** Start of TEXT TO READ **
View Full Version : Marlin 30-30 misfires

July 29, 2001, 01:28 PM
I'm having a misfire problem with my Marlin model 30A, 30-30 rifle. The problem is intermittant, it has happened approximately 12-15 times out of about 100 shots. When the trigger is pulled, the hammer falls, but the rifle dosen't fire. The primer is dented, but not as deeply as it would be on a fired case. I've had this happen with factory ammo (Rem and Win) and with my own reloads, so it dosen't seem to be a problem with ammunition. If I re-cock the hammer and shoot again, it has always fired on the second try. So far this hasn't happened while hunting, only at the range. But I'd like to get this fixed so I can hunt with confidence in my rifle. I appreciate any help or advice, other than getting rid of the gun. After six deer with one shot kills, and no misses, I've come to love this sweet little gun.

July 29, 2001, 01:49 PM
I have two ideas...first, maybe your hammer spring is worn and/or weak. Second, maybe the movement of the firing pin is hampered by a buildup of crud or gunk. I would first try removing the bolt and giving it a good cleaning with an aerosol product. If that does not cure the problem, I would consider replacing the hammer spring.


James K
July 29, 2001, 04:49 PM
Have the headspace checked.
** End of TEXT TO READ **
** Start of MATERIAL **
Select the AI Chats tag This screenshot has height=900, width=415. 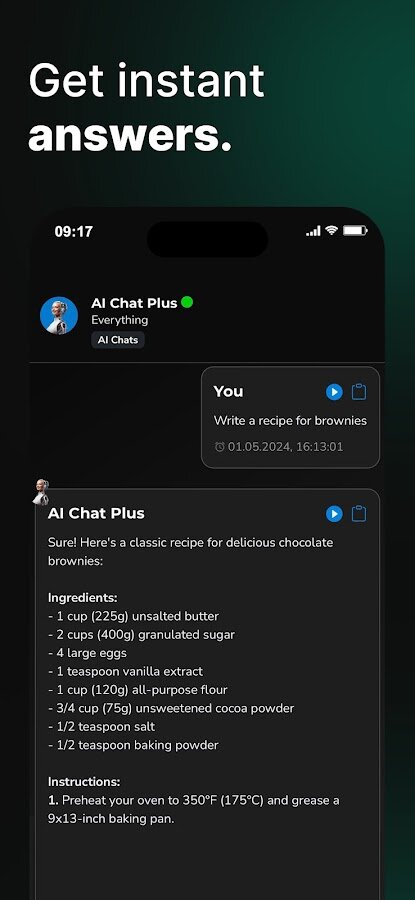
** End of MATERIAL **
- TO-DO LIST:
a. Answer these questions using the Marlin 30-30 thread, one per line:
(i) About how many misfires occurred out of about 100 shots?
(ii) What kind of product does the second post suggest for cleaning the bolt?
(iii) What does James K say to have checked?
b. Reproduce word for word the part of the Marlin 30-30 thread between "View Full Version" and "sweet little gun.", inclusive.
c. Does the Marlin 30-30 thread support each statement below? Give yes or no with the words that decide it.
(i) The misfires have happened while hunting.
(ii) The rifle has always fired on the second try after the hammer was re-cocked.
(iii) The misfires have occurred only with reloaded ammunition.

- RESPONSES PER TASK:
a.
(i) Approximately 12-15.
(ii) An aerosol product.
(iii) The headspace.

b.
View Full Version : Marlin 30-30 misfires

July 29, 2001, 01:28 PM
I'm having a misfire problem with my Marlin model 30A, 30-30 rifle. The problem is intermittant, it has happened approximately 12-15 times out of about 100 shots. When the trigger is pulled, the hammer falls, but the rifle dosen't fire. The primer is dented, but not as deeply as it would be on a fired case. I've had this happen with factory ammo (Rem and Win) and with my own reloads, so it dosen't seem to be a problem with ammunition. If I re-cock the hammer and shoot again, it has always fired on the second try. So far this hasn't happened while hunting, only at the range. But I'd like to get this fixed so I can hunt with confidence in my rifle. I appreciate any help or advice, other than getting rid of the gun. After six deer with one shot kills, and no misses, I've come to love this sweet little gun.

c.
(i) No: "So far this hasn't happened while hunting, only at the range."
(ii) Yes: "If I re-cock the hammer and shoot again, it has always fired on the second try."
(iii) No: "I've had this happen with factory ammo (Rem and Win) and with my own reloads"